Records from a data source.
┌────────

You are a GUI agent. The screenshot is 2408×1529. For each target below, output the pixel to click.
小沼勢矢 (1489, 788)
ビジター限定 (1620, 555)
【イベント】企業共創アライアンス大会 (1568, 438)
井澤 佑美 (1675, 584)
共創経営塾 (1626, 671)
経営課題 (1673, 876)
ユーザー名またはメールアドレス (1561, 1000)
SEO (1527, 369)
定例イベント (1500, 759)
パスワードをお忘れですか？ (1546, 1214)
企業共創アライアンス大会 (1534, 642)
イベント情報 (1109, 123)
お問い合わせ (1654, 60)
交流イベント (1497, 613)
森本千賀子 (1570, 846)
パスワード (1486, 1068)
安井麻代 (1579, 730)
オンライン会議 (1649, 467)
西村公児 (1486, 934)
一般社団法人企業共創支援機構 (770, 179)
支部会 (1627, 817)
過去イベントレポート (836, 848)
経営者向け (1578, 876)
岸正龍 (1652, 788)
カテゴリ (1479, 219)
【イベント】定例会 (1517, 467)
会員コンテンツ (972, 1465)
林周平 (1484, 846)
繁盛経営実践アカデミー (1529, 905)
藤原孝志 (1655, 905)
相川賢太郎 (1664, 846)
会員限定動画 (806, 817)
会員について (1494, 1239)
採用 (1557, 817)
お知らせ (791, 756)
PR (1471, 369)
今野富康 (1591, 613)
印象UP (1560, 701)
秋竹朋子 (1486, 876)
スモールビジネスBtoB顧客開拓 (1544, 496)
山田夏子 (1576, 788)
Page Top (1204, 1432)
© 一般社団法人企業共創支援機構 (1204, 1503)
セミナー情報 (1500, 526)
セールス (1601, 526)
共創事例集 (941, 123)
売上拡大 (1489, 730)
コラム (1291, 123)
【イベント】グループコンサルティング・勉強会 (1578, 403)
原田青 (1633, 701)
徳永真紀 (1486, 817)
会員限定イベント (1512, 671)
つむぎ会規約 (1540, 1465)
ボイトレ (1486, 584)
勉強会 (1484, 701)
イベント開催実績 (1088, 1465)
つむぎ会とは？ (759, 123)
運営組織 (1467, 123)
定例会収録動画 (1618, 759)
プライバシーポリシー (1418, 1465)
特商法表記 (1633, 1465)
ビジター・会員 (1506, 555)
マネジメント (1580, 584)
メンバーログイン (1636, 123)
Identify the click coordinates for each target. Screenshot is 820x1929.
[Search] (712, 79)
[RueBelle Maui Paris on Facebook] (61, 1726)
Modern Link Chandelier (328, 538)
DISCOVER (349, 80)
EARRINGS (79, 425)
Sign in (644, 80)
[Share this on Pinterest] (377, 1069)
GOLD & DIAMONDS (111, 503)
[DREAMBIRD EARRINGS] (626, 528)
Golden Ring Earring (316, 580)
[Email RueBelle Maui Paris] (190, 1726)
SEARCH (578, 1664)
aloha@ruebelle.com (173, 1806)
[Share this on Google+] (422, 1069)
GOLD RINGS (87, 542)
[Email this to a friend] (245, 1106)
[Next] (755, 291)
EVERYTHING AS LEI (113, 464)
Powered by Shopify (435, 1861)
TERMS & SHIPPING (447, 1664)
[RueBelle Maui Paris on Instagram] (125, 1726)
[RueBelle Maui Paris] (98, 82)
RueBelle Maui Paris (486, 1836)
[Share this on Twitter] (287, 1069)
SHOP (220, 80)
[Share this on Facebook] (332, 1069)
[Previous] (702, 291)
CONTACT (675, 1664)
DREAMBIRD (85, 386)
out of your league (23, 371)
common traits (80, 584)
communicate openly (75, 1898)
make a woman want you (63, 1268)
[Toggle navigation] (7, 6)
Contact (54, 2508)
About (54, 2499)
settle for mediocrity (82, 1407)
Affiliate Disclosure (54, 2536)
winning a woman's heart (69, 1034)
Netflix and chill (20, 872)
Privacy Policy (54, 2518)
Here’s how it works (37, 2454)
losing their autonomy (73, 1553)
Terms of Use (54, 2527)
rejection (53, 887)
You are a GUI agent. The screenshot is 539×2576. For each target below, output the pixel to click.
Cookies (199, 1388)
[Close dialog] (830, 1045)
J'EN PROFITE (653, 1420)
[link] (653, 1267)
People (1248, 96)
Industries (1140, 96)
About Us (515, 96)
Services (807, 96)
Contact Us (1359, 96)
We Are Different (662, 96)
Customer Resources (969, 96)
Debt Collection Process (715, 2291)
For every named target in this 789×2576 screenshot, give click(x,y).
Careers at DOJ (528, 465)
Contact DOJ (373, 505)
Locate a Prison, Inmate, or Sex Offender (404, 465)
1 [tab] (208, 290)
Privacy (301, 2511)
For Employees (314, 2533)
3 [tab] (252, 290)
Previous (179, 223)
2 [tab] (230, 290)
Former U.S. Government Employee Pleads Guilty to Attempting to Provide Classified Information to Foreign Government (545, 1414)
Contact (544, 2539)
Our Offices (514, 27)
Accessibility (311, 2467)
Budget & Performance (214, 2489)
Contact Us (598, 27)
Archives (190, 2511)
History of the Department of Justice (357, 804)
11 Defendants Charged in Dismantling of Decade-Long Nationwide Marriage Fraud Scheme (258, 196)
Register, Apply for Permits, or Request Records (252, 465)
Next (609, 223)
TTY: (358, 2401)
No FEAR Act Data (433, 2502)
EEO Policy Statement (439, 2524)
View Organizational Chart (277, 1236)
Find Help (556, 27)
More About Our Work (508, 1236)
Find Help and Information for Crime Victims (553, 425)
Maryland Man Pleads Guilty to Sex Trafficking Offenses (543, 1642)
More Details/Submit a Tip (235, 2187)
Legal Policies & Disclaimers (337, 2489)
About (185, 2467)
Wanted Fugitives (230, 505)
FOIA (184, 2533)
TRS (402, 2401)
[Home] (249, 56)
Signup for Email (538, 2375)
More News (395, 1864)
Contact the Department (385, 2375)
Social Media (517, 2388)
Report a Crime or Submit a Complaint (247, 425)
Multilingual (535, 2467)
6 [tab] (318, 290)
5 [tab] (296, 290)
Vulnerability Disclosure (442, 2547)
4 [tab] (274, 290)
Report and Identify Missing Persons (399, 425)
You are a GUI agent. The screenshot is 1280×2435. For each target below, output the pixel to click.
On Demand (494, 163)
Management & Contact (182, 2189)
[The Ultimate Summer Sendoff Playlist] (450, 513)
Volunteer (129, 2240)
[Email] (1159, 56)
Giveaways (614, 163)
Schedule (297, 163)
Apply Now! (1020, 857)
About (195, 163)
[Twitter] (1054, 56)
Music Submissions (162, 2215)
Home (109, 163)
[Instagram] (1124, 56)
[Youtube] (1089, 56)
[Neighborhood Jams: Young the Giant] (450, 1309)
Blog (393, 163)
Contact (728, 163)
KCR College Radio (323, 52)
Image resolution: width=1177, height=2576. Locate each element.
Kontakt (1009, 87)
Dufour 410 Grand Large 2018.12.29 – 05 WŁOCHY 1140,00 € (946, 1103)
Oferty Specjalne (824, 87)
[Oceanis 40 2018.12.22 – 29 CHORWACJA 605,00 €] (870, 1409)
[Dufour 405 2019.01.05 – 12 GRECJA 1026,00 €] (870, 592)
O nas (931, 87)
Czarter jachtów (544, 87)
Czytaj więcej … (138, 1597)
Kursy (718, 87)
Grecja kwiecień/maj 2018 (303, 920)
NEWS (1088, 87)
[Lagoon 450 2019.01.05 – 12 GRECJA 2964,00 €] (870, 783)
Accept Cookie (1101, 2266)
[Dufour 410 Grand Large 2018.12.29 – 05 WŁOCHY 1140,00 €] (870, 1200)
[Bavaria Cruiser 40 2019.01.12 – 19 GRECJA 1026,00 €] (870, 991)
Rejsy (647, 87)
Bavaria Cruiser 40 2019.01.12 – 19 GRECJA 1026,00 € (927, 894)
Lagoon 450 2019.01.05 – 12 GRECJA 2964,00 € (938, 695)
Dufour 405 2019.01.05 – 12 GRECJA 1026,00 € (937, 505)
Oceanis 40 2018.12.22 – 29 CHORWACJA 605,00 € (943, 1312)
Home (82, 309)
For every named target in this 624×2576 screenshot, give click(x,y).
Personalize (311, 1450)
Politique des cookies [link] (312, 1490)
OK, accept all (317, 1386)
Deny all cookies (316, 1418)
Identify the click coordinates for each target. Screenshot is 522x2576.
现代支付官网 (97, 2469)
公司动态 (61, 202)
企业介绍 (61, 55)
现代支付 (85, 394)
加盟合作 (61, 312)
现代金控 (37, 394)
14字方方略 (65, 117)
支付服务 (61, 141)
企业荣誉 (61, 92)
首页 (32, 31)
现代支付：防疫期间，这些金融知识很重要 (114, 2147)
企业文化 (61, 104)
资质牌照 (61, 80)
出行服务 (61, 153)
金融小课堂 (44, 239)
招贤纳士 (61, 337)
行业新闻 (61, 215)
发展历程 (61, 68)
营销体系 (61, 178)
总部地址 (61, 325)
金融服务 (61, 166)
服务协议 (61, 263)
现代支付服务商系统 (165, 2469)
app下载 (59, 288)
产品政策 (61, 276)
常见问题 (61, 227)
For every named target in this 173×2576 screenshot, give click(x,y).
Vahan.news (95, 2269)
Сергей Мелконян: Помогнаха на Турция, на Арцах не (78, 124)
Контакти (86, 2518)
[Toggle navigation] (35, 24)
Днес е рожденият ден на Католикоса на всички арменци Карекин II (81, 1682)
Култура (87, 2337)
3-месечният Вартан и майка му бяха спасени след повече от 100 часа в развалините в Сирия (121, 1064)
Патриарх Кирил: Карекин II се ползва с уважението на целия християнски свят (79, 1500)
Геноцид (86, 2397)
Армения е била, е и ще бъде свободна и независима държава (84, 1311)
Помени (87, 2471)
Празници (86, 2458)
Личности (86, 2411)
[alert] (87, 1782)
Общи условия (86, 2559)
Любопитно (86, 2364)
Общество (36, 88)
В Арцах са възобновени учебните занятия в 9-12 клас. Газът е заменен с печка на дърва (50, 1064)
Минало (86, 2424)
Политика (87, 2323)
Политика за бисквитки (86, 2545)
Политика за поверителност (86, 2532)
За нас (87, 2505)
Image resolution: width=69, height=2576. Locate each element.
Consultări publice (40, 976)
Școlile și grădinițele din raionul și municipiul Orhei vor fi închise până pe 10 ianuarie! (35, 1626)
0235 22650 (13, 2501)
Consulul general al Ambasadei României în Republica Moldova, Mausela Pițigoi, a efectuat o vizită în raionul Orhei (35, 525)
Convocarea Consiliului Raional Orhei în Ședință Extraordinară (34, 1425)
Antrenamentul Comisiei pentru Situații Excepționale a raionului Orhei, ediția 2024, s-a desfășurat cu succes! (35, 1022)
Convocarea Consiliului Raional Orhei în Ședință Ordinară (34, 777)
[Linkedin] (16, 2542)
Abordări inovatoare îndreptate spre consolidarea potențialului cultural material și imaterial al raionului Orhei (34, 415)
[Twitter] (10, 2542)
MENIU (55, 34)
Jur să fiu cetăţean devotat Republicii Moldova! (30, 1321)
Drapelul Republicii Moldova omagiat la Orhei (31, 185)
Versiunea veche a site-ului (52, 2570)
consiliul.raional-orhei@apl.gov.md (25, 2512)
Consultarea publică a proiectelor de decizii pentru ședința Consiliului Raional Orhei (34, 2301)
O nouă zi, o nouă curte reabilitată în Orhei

└────────

Your goal. Where the word "Policy" appears in a line of the data above, tally that line; then give the total and nothing more.

Result for this task. 2